How journalists and PR pros can work together to amplify diverse voices

We can only accomplish this by working together.

Helping diverse sources get media attention

Lauren Stralo is director of public relations at LevLane Advertising.

I recently responded to a query in which a reporter was searching for a source for a national top-tier publication — a golden opportunity for any client.

In my initial rush to secure an interview (we’ve all felt that, right?), I offered up an expert from one of the organizations I represent: someone whose contact details I already had and could easily reach out to on short notice – this (excellent) source happened to be a man.

After a bit of back and forth, it became obvious that our schedules conflicted. At that point, I offered another (excellent) source: a Black woman from the same organization.



The reporter’s response was nothing short of perfection: “Great, and even better that it’s a female source.”

This conversation, though short and maybe seemingly insignificant to some, spotlighted an important media and public relations trend: For many reporters, finding a source isn’t simply filling a slot or ticking a box.

This short exchange reminded me that journalists and news readers are hungry for diverse perspectives, and it’s on us as public relations representatives to ensure that these diverse voices are heard, sought out, and celebrated.

A rising trend: Reporters seeking diverse expert sources

“POC and/or female source to comment.”

“Women and BIPOC sources preferred.”

“Relevant BIPOC, AAPI and LGBTQ+ experts encouraged to reach out.”

The examples above are just a few recent requests we’ve fielded – and I have loved seeing them.

I’ve been pitching expert sources for nearly a decade, and the call for diverse voices is a trend that is becoming increasingly prevalent.

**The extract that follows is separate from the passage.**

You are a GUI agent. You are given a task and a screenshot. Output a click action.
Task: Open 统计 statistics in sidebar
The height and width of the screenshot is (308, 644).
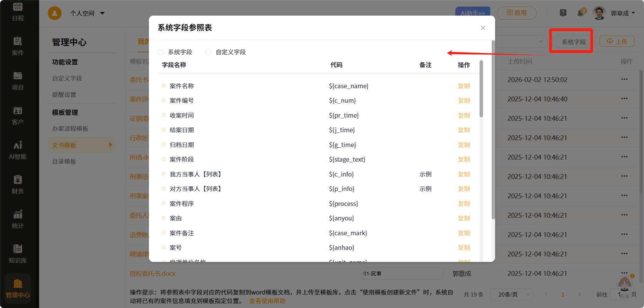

Our role is no longer about securing any  expert but seeking people who bring a unique perspective to the conversation. Will it happen every single time? Maybe not. But we should do everything we can to shine light on the invaluable insights and experiences that diverse voices offer in shaping narratives across various industries.

So, how can we as PR pros ensure this happens?

Through training and engagement

What I have seen throughout my career is that those whose voices have been traditionally underrepresented are more hesitant to contribute to or partake in media relations activities. Often, the feedback we get is that they don’t believe they have the authority or credibility to speak to reporters – and they will pass the opportunity on to a colleague or someone else in their organization.

We need to initiate opportunities for talent to feel supported and more confident to enter the spotlight. By encouraging more women, BIPOC and LGBTQIA+ professionals to participate in events like press trainings, panels and conferences, we can build that confidence and press readiness.

But this kind of confidence isn’t just about polishing someone’s ability to communicate; it’s also about empowering traditionally marginalized voices to own their stories and expertise with conviction.

Encouraging participation is one piece of the puzzle; every pitch, every panel and every conference should be seen as a chance to do more than just include; it should serve as an opportunity to bring these narratives to the forefront.

Building contact networks of experts from diverse backgrounds

A practical but important strategy is establishing a contact list comprising women, BIPOC and LGBTQIA+ professionals interested in engaging with the press. Most people don’t know where to start when looking for press coverage. A simple yet effective way is to simply ask who has an interest in working with reporters.

You might find surprising sources this way.

Building up this contact list and regularly reaching out to this network ensures that opportunities are extended equitably.

Beyond compiling contact lists and facilitating direct connections between experts and reporters, check-ins and desk-side meetings are valuable opportunities for building relationships that can lead to sustained partnerships.

The stories we tell and the voices we amplify matter. As media and public relations professionals, we can make it happen. Our jobs are vitally important in this sense, and it’s an equally important goal that PR pros and journalists can achieve together.